Face à ces enjeux vitaux, le temps des décisions est venu. C’est tout le sens du rapport MED2050, présenté en avant-première à Tanger le 4 février 2025. Le document est le fruit de 4 années d’un travail collaboratif inédit, mené par une centaine d’experts de tout le pourtour méditerranéen pilotés par le Plan bleu (un des Centres d’activités régionales du Plan d’Action pour la Méditerranée du Programme des Nations unies pour l’environnement et qui produit des études et des scénarios pour l’avenir afin de sensibiliser les parties prenantes et les décideurs méditerranéens aux questions d’environnement et de développement durable de la région). Objectif : explorer les futurs possibles de la région à 30 ans, pour mieux éclairer les choix du présent. Mais la sortie de ce rapport enclenche un nouveau processus de débat, de dialogue et d’échange pour co-construire des futurs souhaitables pour la région. Lors de cette étape, les experts de l’IRES et du Plan bleu ont focalisé en particulier sur les scénarios à prévoir dans le cas du Maroc.

Le Maroc, pionnier d’une transition vers un développement durable en Méditerranée

Un leadership que le Maroc entend prendre, comme l’illustre l’organisation de cet atelier à Tanger, première étape d’un «MED2050 Tour» qui doit également passer par la Tunisie et la Croatie... «L’IRES a bien voulu, en accord avec le Plan bleu, que cet atelier soit organisé à Tanger, une ville méditerranéenne, afin d’enrichir le rapport prospectif Med 2050, en mettant en exergue la vision du sud de la Méditerranée, particulièrement celle du Maroc en passant en revue les grandes avancées du Royaume dans une multitude de domaines», a indiqué Tawfik Mouline, directeur général de l’IRES. Il faut dire que le Royaume fait figure de bon élève régional en matière de développement durable, comme le souligne Tawfik Mouline : «Sous l’impulsion de Sa Majesté le Roi, le Maroc s’est engagé dans une dynamique de durabilité authentique, à travers des politiques publiques innovantes dans des secteurs clés comme le climat, l’eau, l’énergie, la mobilité, sans pour autant faire l’impasse sur les problématiques socio-économiques». Cette stratégie multidimensionnelle répond à la grille de lecture systémique de l’IRES : humain, nature, planète, technologie, gouvernance, des piliers sur lesquels le Maroc entend bâtir une croissance verte et bleue, inclusive et résiliente.

«Le Maroc a tous les atouts pour être un modèle de développement durable pour l’ensemble de la Méditerranée, estime Robin Degron, directeur du Plan bleu.
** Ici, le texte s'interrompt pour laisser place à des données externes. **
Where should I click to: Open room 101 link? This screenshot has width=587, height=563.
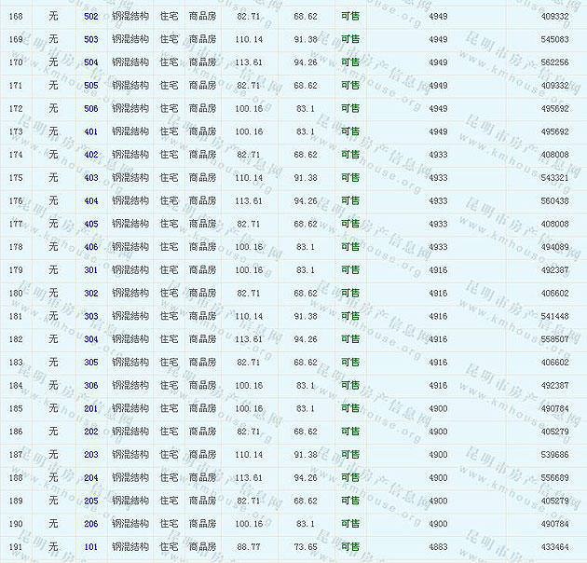90,547
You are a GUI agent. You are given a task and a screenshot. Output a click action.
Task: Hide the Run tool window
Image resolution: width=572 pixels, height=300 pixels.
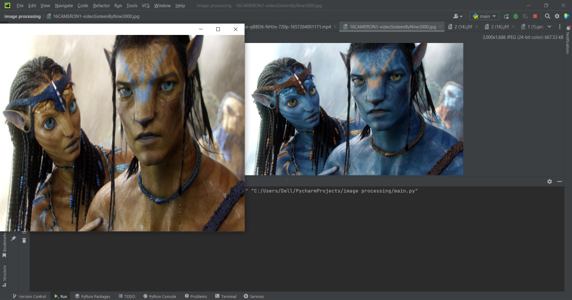pos(559,181)
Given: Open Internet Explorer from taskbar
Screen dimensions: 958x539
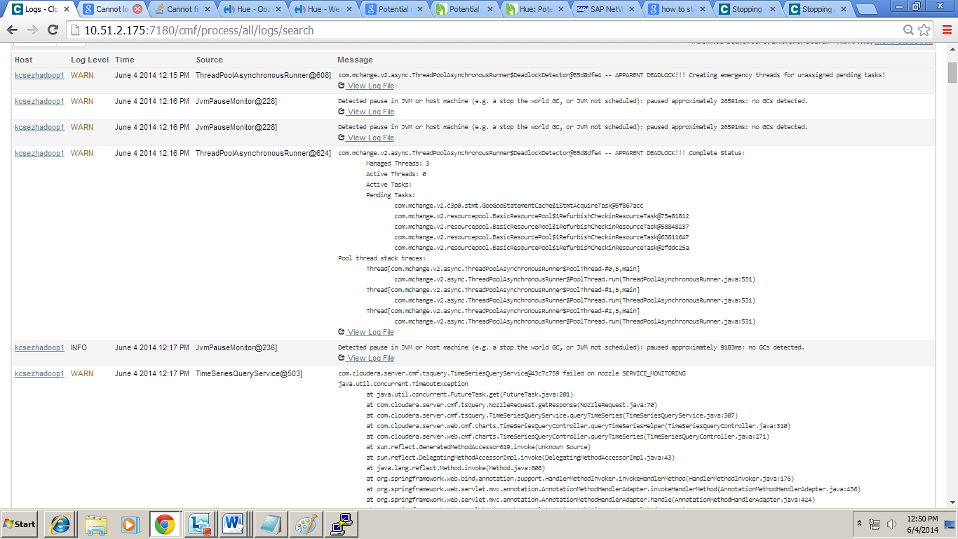Looking at the screenshot, I should (x=61, y=524).
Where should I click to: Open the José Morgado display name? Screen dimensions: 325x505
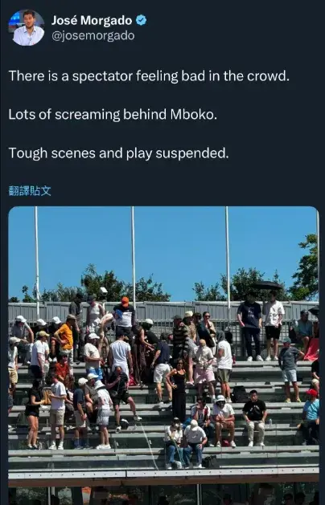pos(92,20)
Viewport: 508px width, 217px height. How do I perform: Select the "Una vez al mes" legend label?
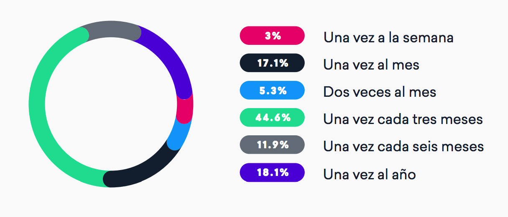click(x=371, y=65)
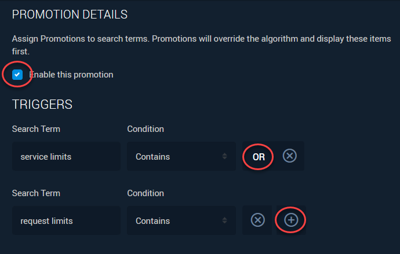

C’est aussi un pont naturel entre l’Europe et l’Afrique, un acteur clé pour catalyser la coopération régionale autour de cet enjeu vital. Voilà pourquoi nous avons choisi d’initier ici ce processus de co-construction des “Chemins de Transition” de la Méditerranée».

MED2050, un exercice de prospective inédit pour penser l’avenir de la Méditerranée

Ainsi que le précise le Tawfik Mouline, directeur général de l’IRES, «l’Institut a, par ailleurs, suivi toutes les étapes du projet depuis le choix de la méthodologie jusqu’à la formulation des scénarios en mettant l’accent sur la nécessité d’une démarche inclusive des pays du Sud de la Méditerranée et sur l’analyse des politiques publiques. L’atelier d’aujourd’hui, qui réunit un panel de haut niveau composé d’experts marocains et français, issus de divers horizons, vise à croiser les perspectives, à débattre des différents scénarios explorés dans le cadre de l’exercice prospectif Med 2050, auquel je participe depuis son lancement en 2019 en ma qualité de membre du Comité d’Orientation», a-t-il souligné.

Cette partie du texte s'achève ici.